_Exercise requirements_
Find the line below with "The height and" and the line with "Viewport: 689px width, 985px height.". Output them and the lines between, exactly, but not the pictures.

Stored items
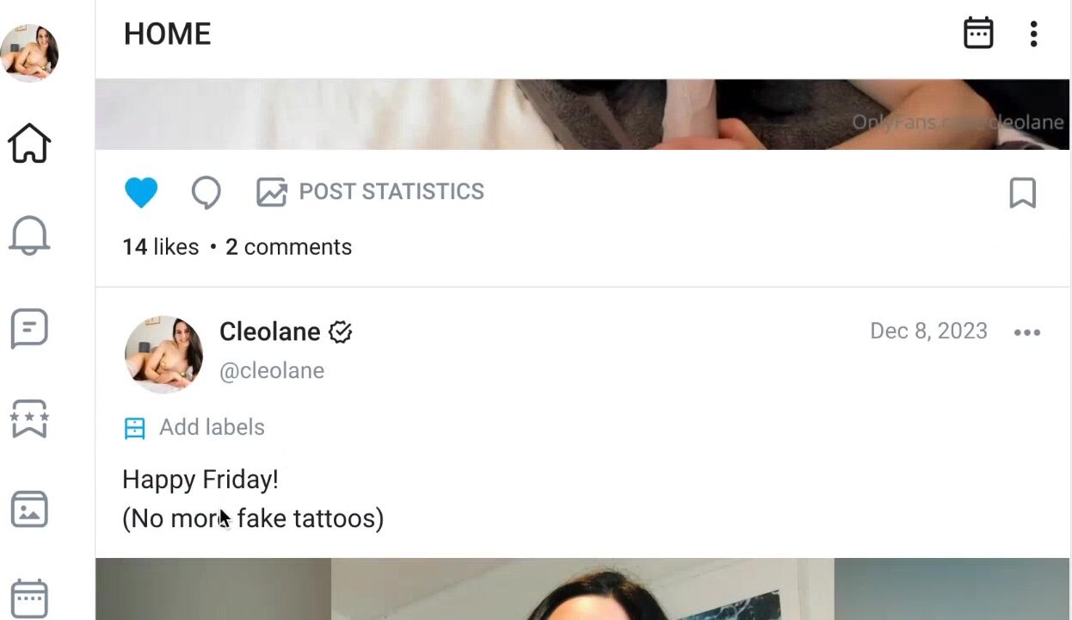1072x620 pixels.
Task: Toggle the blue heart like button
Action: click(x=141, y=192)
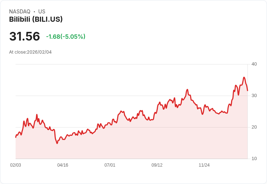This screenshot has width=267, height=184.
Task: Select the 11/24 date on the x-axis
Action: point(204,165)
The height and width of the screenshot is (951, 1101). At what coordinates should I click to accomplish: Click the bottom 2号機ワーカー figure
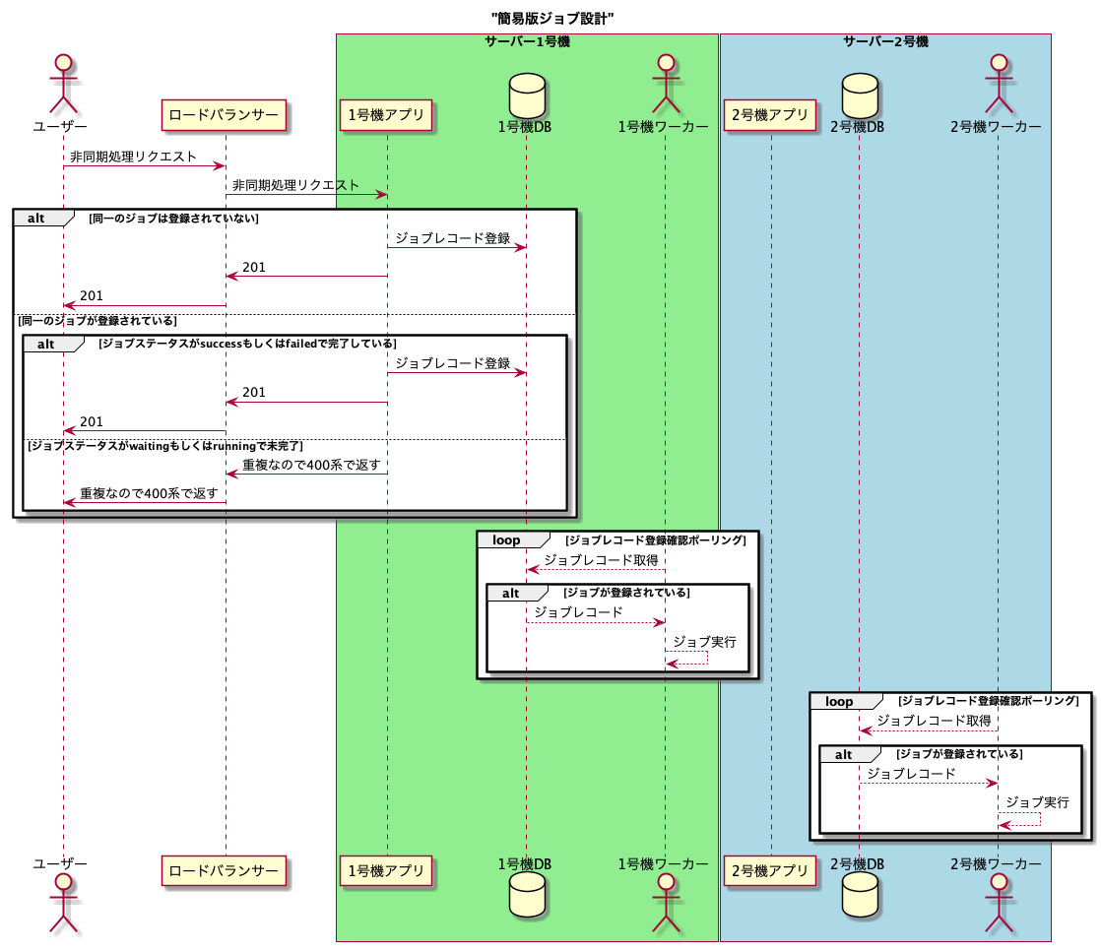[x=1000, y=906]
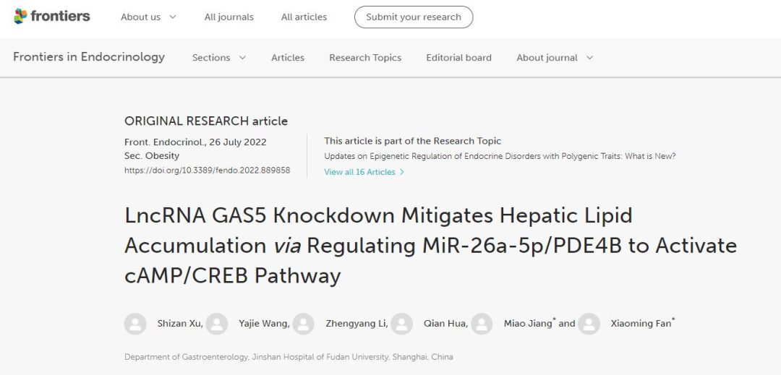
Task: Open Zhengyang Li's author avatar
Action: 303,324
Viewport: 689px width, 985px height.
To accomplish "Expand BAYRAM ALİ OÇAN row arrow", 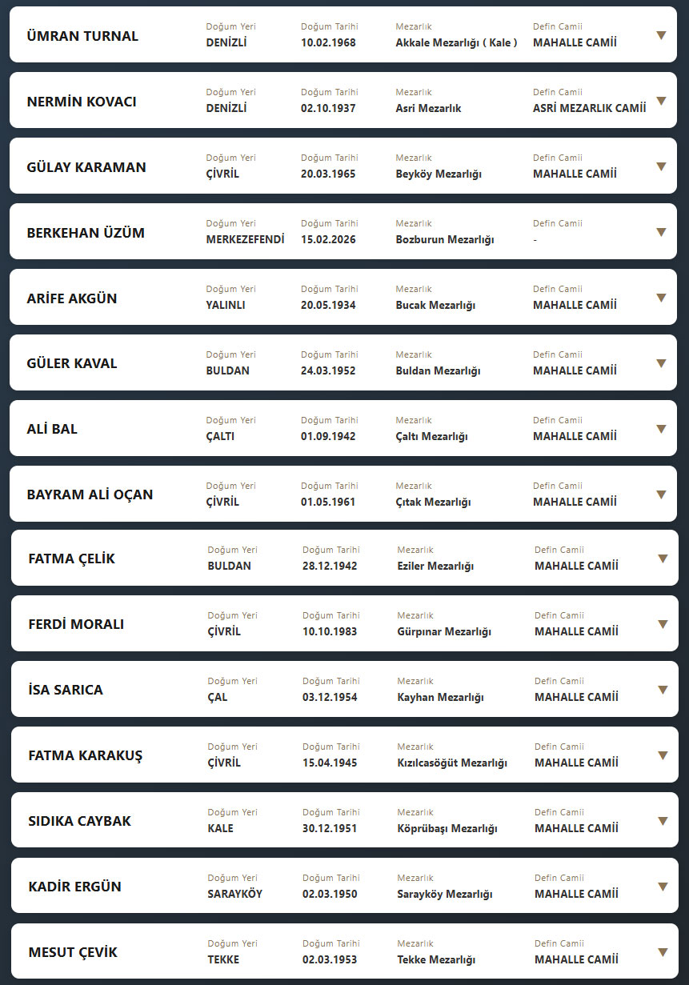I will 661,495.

_Response for this exercise_
The height and width of the screenshot is (951, 1101). At what coordinates should I click to accomplish: Click the bottom 2号機ワーカー figure
[x=1000, y=906]
Task: Open Zhengyang Li's author avatar
Action: 303,324
Viewport: 689px width, 985px height.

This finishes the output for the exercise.